A move, reported Press Trust of India, had the potential to bring in foreign inflows of about Rs. 12,973 crore.

As the capital inflow of Axis Bank was more than Rs. 5,000 crore, India's government monitored approval body Foreign Investment Promotion Board (FIPB) had reserved its decision on allowing such huge investments. The inter-ministerial board headed by economic affairs secretary Shaktikanta Das had recommended the proposal to CCEA.

Currently, India's private banks are allowed to raise foreign capital up to a limit of 74 percent. However, Foreign institutional investors (FIIs) cannot hold more than 49 percent of such investments.

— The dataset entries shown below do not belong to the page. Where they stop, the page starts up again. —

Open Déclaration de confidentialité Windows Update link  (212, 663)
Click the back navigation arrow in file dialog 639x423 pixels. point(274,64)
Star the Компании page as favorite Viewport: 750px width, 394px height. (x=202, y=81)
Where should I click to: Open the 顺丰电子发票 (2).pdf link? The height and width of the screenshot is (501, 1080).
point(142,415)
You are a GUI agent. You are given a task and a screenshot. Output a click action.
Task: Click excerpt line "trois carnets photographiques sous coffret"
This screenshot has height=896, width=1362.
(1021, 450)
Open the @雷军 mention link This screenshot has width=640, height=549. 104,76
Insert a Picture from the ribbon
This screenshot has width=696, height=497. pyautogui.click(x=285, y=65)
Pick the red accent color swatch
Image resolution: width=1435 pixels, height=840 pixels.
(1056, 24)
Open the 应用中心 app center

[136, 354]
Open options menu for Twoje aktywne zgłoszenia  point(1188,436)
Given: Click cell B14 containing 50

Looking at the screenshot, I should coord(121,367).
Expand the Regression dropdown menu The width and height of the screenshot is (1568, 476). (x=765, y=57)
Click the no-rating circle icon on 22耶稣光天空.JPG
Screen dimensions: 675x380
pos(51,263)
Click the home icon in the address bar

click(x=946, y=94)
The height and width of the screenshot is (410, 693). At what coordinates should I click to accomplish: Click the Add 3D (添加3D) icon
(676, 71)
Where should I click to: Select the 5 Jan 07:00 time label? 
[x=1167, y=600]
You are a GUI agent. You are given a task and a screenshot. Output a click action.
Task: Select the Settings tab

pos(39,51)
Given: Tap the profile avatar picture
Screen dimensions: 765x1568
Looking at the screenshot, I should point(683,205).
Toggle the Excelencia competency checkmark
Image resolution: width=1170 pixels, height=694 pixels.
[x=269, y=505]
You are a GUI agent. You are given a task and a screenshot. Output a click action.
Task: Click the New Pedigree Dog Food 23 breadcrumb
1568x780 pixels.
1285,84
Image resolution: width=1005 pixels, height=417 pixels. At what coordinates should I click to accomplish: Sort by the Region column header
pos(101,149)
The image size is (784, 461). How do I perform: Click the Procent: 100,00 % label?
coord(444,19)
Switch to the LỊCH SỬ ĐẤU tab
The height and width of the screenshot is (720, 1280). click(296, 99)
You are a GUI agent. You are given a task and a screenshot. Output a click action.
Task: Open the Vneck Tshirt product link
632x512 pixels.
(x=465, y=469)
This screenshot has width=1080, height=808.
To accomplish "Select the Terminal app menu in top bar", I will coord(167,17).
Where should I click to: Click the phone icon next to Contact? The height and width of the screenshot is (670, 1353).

Last week the country's third largest private sector bank, Axis, said it would raise Rs. 3,372 crore via green bonds (debt instrument used to raise funds for environmentally benefitting projects) on the U.S. bourses.

Promoted by financial institutions such as UTI, LIC, GIC and its subsidiaries, Axis began its operation in 1994. For the financial year ended March 31, 2016, the bank's net profit increased to Rs. 8,223.66 crore from Rs. 7,357.82 crore in the previous financial year.